The drainage blank slate

Our new S&WB Director Ghassan Korban is a man who, much like our new CFO and our new CAO, is brand new to New Orleans and yet finds himself in a position to make very big decisions with far reaching consequences for the city where he probably will not actually spend more than 5 to 10 years at maximum.

When you are in such a position. When you aren't from here, don't have any personal ties, don't give a shit who was here before you or who can live here after you're gone it becomes very easy to just treat the whole thing like a "blank slate" that can be written over on a whim. For example, it becomes very easy to just commit everyone to a massive overhaul of the drainage system.
Three weeks into his job, the new S&WB executive director is laying the groundwork for a bold plan that would go beyond the short-term fixes and emergency repairs that have dominated the agency since well before last summer’s floods in New Orleans.

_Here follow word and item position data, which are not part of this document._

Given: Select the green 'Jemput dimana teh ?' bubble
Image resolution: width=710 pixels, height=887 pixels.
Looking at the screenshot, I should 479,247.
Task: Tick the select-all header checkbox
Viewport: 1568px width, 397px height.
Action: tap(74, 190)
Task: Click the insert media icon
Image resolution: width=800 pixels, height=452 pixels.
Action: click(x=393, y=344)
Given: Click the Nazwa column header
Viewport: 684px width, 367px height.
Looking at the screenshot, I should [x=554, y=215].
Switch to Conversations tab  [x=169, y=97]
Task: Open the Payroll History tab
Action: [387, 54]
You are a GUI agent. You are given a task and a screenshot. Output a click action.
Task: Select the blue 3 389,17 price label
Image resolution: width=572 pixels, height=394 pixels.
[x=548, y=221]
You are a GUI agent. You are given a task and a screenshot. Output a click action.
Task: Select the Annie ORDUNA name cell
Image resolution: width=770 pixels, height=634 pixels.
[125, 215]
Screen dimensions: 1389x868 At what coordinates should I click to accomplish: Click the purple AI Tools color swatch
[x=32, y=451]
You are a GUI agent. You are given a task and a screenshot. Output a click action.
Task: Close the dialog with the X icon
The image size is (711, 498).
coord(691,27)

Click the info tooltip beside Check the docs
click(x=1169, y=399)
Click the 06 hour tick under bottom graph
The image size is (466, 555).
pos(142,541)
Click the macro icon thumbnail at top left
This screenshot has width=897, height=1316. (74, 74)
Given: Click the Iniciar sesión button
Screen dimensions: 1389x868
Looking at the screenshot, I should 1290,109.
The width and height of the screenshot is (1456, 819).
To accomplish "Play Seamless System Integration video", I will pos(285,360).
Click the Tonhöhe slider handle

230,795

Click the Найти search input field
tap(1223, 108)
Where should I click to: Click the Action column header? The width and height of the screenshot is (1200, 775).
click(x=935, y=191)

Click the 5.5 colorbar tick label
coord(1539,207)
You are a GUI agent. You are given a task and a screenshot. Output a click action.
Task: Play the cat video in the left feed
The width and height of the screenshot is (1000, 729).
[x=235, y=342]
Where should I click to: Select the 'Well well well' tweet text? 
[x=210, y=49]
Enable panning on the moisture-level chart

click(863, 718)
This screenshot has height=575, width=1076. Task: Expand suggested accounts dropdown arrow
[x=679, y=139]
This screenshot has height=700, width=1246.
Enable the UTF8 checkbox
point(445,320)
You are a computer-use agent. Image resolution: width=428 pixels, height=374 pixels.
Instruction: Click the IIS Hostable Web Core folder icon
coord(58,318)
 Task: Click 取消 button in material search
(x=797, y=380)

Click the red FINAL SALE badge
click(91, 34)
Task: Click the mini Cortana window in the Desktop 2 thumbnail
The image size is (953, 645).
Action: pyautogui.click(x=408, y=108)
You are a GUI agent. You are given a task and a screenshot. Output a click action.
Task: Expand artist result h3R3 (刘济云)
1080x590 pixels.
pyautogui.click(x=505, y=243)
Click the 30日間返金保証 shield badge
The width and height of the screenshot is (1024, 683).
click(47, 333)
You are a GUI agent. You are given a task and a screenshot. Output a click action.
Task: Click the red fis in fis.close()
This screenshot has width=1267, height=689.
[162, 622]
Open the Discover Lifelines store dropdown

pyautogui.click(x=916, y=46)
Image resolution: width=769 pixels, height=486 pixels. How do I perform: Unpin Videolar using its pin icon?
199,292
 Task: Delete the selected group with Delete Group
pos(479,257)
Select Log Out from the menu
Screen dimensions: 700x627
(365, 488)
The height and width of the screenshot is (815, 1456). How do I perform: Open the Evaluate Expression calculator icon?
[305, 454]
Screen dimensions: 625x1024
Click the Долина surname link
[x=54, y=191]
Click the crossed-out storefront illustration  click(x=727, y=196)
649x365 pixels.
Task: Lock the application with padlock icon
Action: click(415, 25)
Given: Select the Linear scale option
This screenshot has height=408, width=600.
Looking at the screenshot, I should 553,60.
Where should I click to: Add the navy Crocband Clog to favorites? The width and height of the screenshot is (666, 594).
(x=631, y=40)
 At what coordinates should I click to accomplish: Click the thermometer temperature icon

His eye is on a multiple-decade master plan that would see brand-new systems for drainage, water and sewerage — a process that would mean at least tens of millions of dollars a year in new money from residents.

“We’re at the point where replacement is the only option,” he said.
Mitch Landrieu, on his own way out the door and on to horizons well beyond the city, made the same recommendation.  He reckoned such an endeavor would run about $60 billion.   He also was not exactly shy about saying that $60 billion would come largely from regular old New Orleanians with little or no help from state or federal sources. It's lunacy to believe such a cost is bearable by the local population. The state boasts the nation's 2nd highest poverty rate and its 4th lowest median income.  The City of New Orleans is among the worst in the entire world in terms of income inequality and  is already looking at a potential $37 million budget shortfall for next year.

Simply put, there isn't enough money available to support and maintain $60 billion worth of new infrastructure.  Not unless we're willing to make a drastic shift in where our tax burden falls.  We could do a bit more if we decided to actually tax rather than subsidize the hoteliers, real estate moguls, non-profit scammers, and oil and gas polluters who draw off and hoard whatever wealth the desperate toil of Louisiana workers produces for them.  But the Mitch Landrieus and LaToya Cantrells of the world will do no such thing.  All they know how to do is squeeze the "bad actors" among the proles for every last dime they are worth only to blame their "culture of permissiveness" when the turnip fails to produce enough blood.

None of this is to say Korban and Mitch are wrong in the abstract.  A top to bottom overhaul of the city's water management system is a fine idea. In an ideal world where we don't penalize people for being poor, it would be just the thing to set to work on right about now.  But in the absence of fair and adequate funding for infrastructure, we're probably better served to keep muddling through for the time being.  Otherwise, we're stuck trying to raise the money on the Trump Administration's terms. And, as we've tried to point out previously, that is a direct path to privatization.  Maybe Korban is fine with that.  Cantrell hasn't really taken a position on it in a while.  Someone should probably ask, though. It's going to come up sooner or later.